- Given exercise A: Please list every sentence in the blog post about losing interest in things that begins with "I don't".
- Given exercise B: Continue the blog post about losing interest in everything from its last sentence.

- Page text:
============================================================

I reinstalled all the things I uninstalled, partly out of the fact that I missed it (like AIM) and partly out of the fact that it's better than nothing (like AdAware).

Feel free to gonk me on the head with a squeaky mallet in the comments.

Monday, June 14, 2004

This is starting to scare me.

It's happening again.

Sometime between 23:00 and now, I came to the realization that nothing interests me anymore. I don't feel like producing art. I don't feel like playing games of any kind. I don't want to do much of anything short of sleep all the time and eat cheap fast food.

The remission is over. I'm back to where I was before I started college.

The one thing missing from my life is never going to come back. I'm never going to have a close friend who is so close to me that they would feel this shocking realization before I do! (Yes, some people are that close to each other. I've seen it before.) I'm never going to have that kind of person ever again in my life because I can't have that kind of person. I'm not socially capable nor am I likeable enough to warrant one.

============================================================

- Dataset extract:
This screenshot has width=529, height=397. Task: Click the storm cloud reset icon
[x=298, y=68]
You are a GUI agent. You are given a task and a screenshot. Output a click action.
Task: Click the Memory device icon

============================================================

- Written reply A:
I don't feel like producing art.
I don't feel like playing games of any kind.
I don't want to do much of anything short of sleep all the time and eat cheap fast food.

- Written reply B:
I feel alone. Cold. It is as if there is nothing in the world right now that could make this better short of what I lost. Not my art, not any of my games, not even sleep can help me. It's a strange feeling, like being lost in a mall the size of one of the Walt Disney World theme parks. It's a new hurt that I didn't think could surpass the pain I feel right now in my heart. That feeling that there is a hole in there.

What's going to happen to me now? I'm very much afraid of what will happen to me.

Sunday, June 13, 2004

Reset the Six Year Emotional Recovery... YET AGAIN!

I blame this movie that's coming out.

I hope you smart readers out there are putting two and two together. Those that don't already know that is.

Not that you would believe me.

I need to avoid any and all popular media in any shape and form at this rate just to get better.

Saturday, June 12, 2004

Fighting Pop-Ups with Pop-Ups

I conducted another experiment yesterday with the pop-up ads I've been so angry about to where I want to put the person responsible for the coding into space without any protection of any kind.

I ran Live365, an internet radio service, and found that their pop-up ads that appear because I'm not a paying member actually override whatever is on my system that gives me pop-up ads out the ass. As long as I have one of my three preset stations playing, my pop-up count is cut by at least half!

Now I know what they mean by fighting fire with fire.

Friday, June 11, 2004

Internet Capitalism

Yes, this blog has been brought about by my recent defeat in the war against pop-ups.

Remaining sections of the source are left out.